Does the determination lead to Dunedin residents having their democratic rights eroded as the Dunedin City Council adopts — or is forced by central government to adopt — council-controlled organisations (CCOs) for governance of council activities and finance, including the stewardship of council-held community assets?

As mentioned at What if? recently, there will be a vicious substantial loss of democracy for residents in the Auckland super-city. Dunedin City is not immune. The bulldozing through of the Otago stadium project gives us a strong basis for suspicion.

The October elections may land us in a heap of worse trouble. Starry-eyed idealists baying for a clearance of all existing councillors have to open their minds a little more.
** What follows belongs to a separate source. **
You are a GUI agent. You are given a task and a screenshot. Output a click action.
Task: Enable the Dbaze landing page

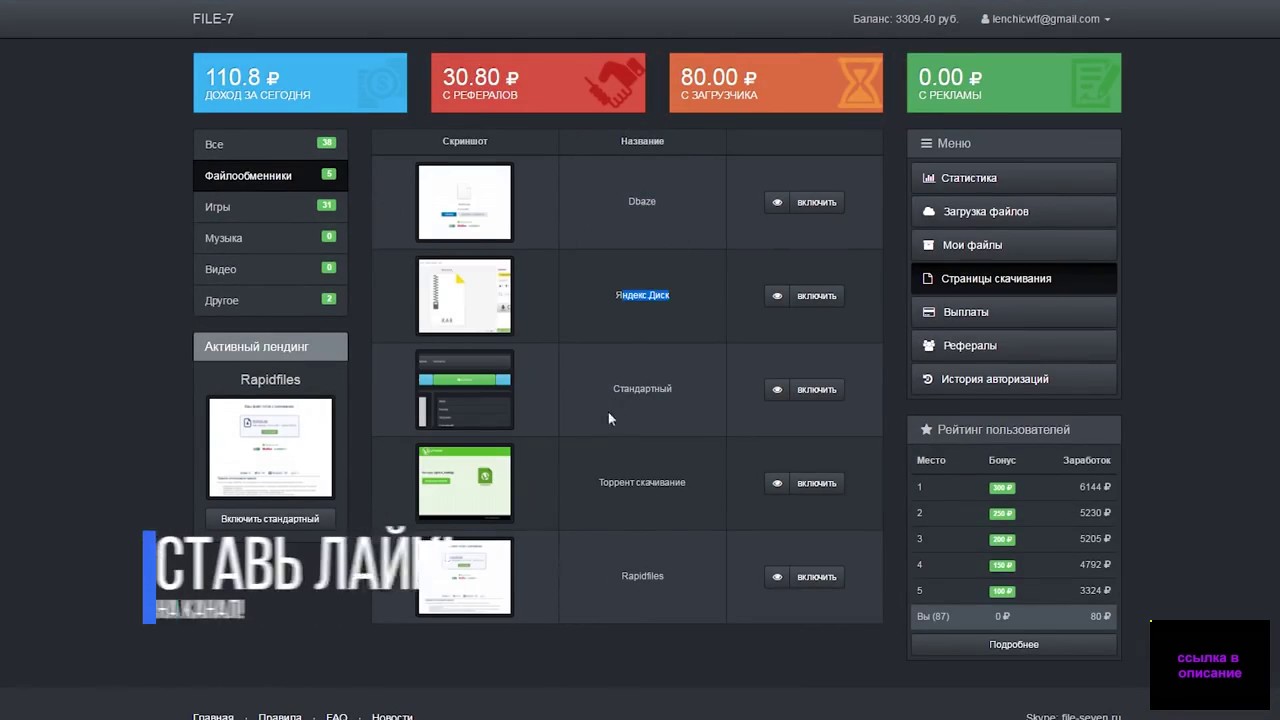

The devil(s) we know…

Residents must do their research, nominate strong election candidates, exercise their voting rights, and avoid burying heads in sand thinking they have no critical interest or responsibility in the affairs of community and local government.
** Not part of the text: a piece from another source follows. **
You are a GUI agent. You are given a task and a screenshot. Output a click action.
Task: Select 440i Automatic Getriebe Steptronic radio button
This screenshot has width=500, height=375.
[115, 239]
Look where the shifting sands got us. A quaint place of darkness and flipflops, awash with sharp shells and bloodied feet: non transparent corporate behaviour from Dunedin City Council.

Posted by Elizabeth Kerr


Filed under Business, DCC, Democracy, Design, Economics, Geography, New Zealand, Politics, Project management, Stadiums, What stadium

14 responses to “Dunedin City moves to three-ward system

  1. Russell Garbutt

    Elizabeth – a thoughtful and considered posting.

    What every voter must realise is that they cannot under the present system, vote “out” people, they can only vote “in” alternatives.

    I think it alarming at this stage – about 6 months out from Local Body Elections – that alternatives to the current “headless chooks” have not become more apparent. There may be some there, but where are they, and who are they?

    Voters this year must have clear options – they can choose between the “old hands” that have consistently voted for the stadium and the associated debt levels, as well as voting for kicking out the industry from our Harbourside, or they can vote for those that are really interested and committed to taking a much wider point of view. The current crowd – Chin, Brown, Walls, Hudson, Collins, Weatherall, Noone, Bezett and the like have had their day, but who are the young people that have new visions, new outlooks?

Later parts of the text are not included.